/
Troubleshooting and Restore
  • Rough draft
  • Troubleshooting and Restore

    On this page:

    Sudden shutdowns to the servers can cause multiple issues to the software running on them. The most common errors are due to corruption of Docker, containers, or database instance. If any of the systems running on the MoH servers is down, follow the below guidelines to troubleshoot, identify the cause and fix the errors.


    Troubleshooting

    Assess server current status

    The application could be down because of two main reasons:

    1. The server is not online, in which case nothing can be done until the server is back online and accessible.

    2. The server is online, but the applications could not restart because something got corrupted.

    Access the monitoring server (https://bao-zwe.monitoring.psidigital.org/grafana) to verify the different servers status and applications. The ‘Metrics’ dashboard will display the server status and the current resources utilization. The ‘Web apps’ dashboard displays the status of the different applications running in any of the servers.

    E.g. The eLearning server could be online, in which case it will appear as UP in the Metrics dashboard, but if Moodle is not running, it will show as DOWN in the Web apps dashboard.

    If the server is online, but any application like Moodle is not running, continue to the next step.

    Identify the issue

    Enter the server using SSH and start by checking the application status.
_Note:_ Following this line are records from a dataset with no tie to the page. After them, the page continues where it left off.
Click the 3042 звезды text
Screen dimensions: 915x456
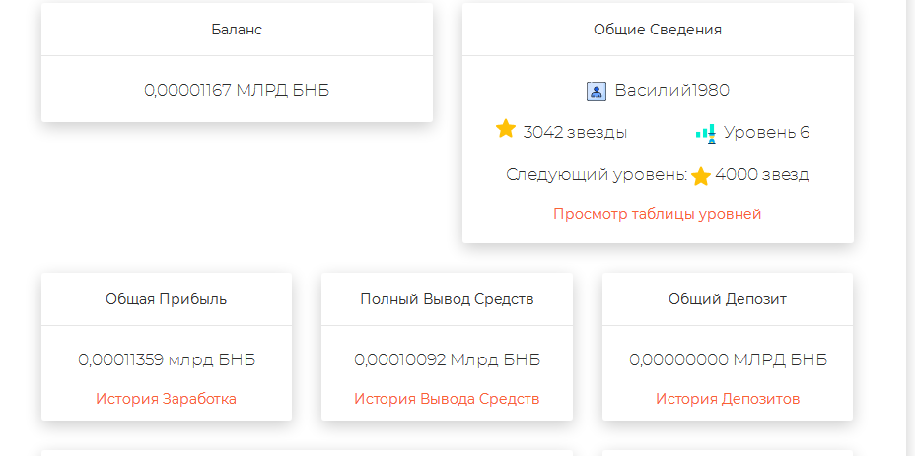[575, 133]
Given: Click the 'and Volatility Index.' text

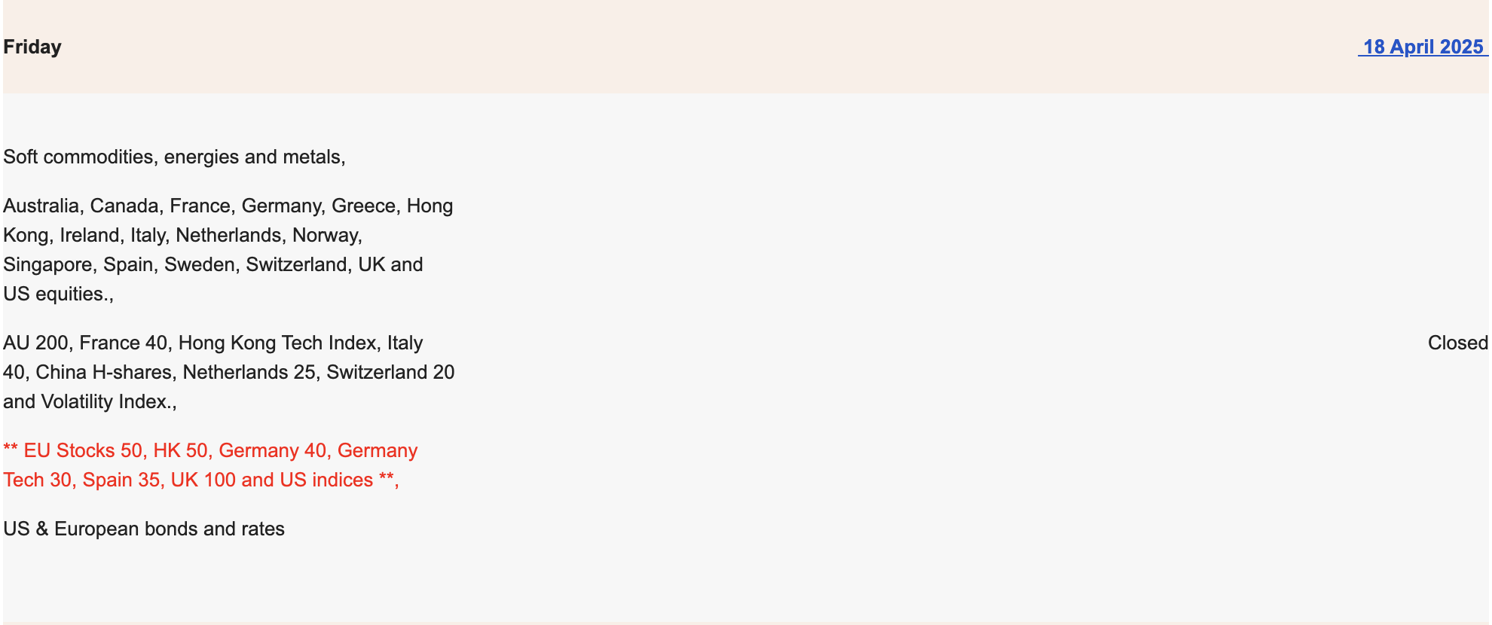Looking at the screenshot, I should click(88, 401).
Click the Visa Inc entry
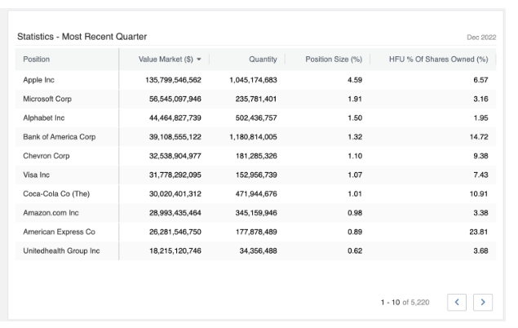The image size is (518, 328). click(38, 175)
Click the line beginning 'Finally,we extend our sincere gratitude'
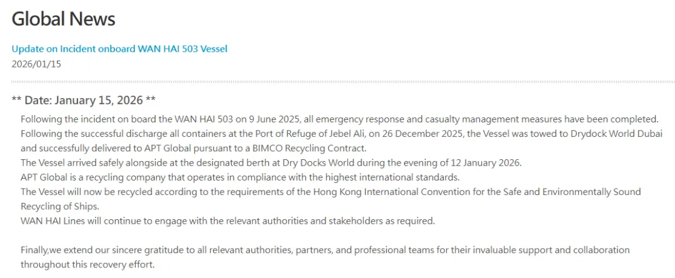 pos(325,250)
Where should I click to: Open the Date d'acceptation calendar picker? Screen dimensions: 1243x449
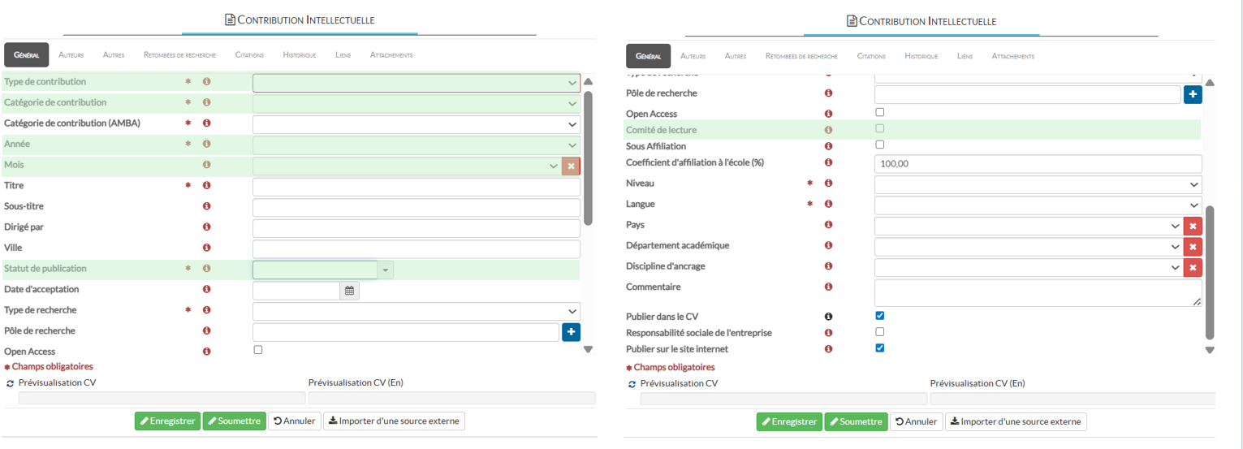349,290
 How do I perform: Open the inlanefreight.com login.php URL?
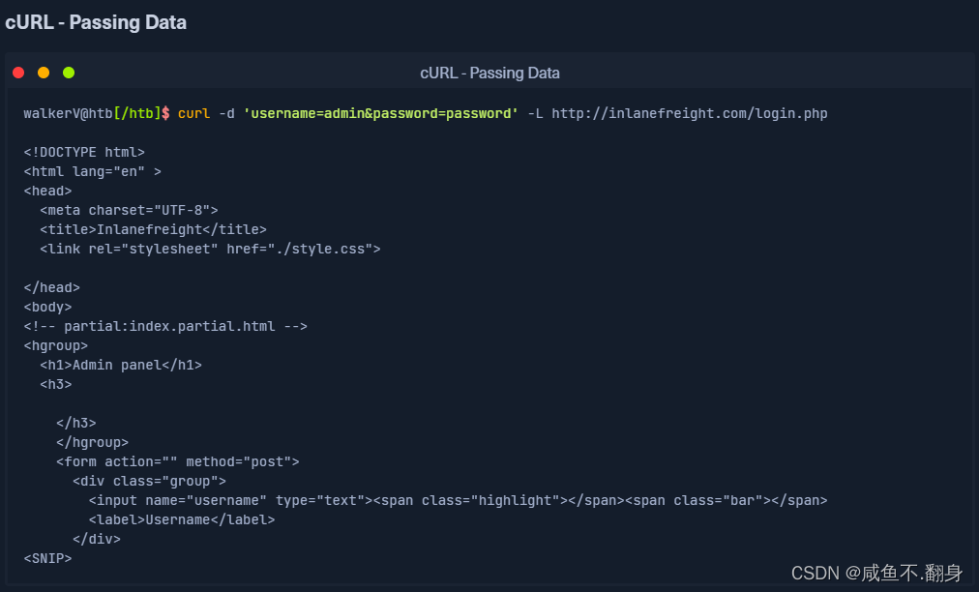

    Docker commands can only be executed with sudo privilegies or as the root user.

    Execute the following command to check which Docker containers are not running:

    docker ps

    This is a list of the containers that every server should be running

    eLearning server

    • moodle-moodle-1

    • moodle-postgresql-1

    Analytics server

    VMMC Server

    1. Firstly, try to start the stopped containers. If after some minutes the containers are still up, it is probable that nothing is corrupted and a restart policy was not set for the containers. If the containers show an uptime of several minutes under the status column, the application most likely will be working.

      docker ps -a #to display all containers, even stopped ones docker start <container-id> #start Docker containers

    If executing any of the above commands throws an error, it’s probably that Docker itself got corrupted and needs to be reinstalled on the machine. Follow the Docker documentation to perform this process.

    Do not need to worry about losing data when uninstalling Docker, the container volumes are stored in the /opt folder and will persist even if Docker is completed removed from the machine.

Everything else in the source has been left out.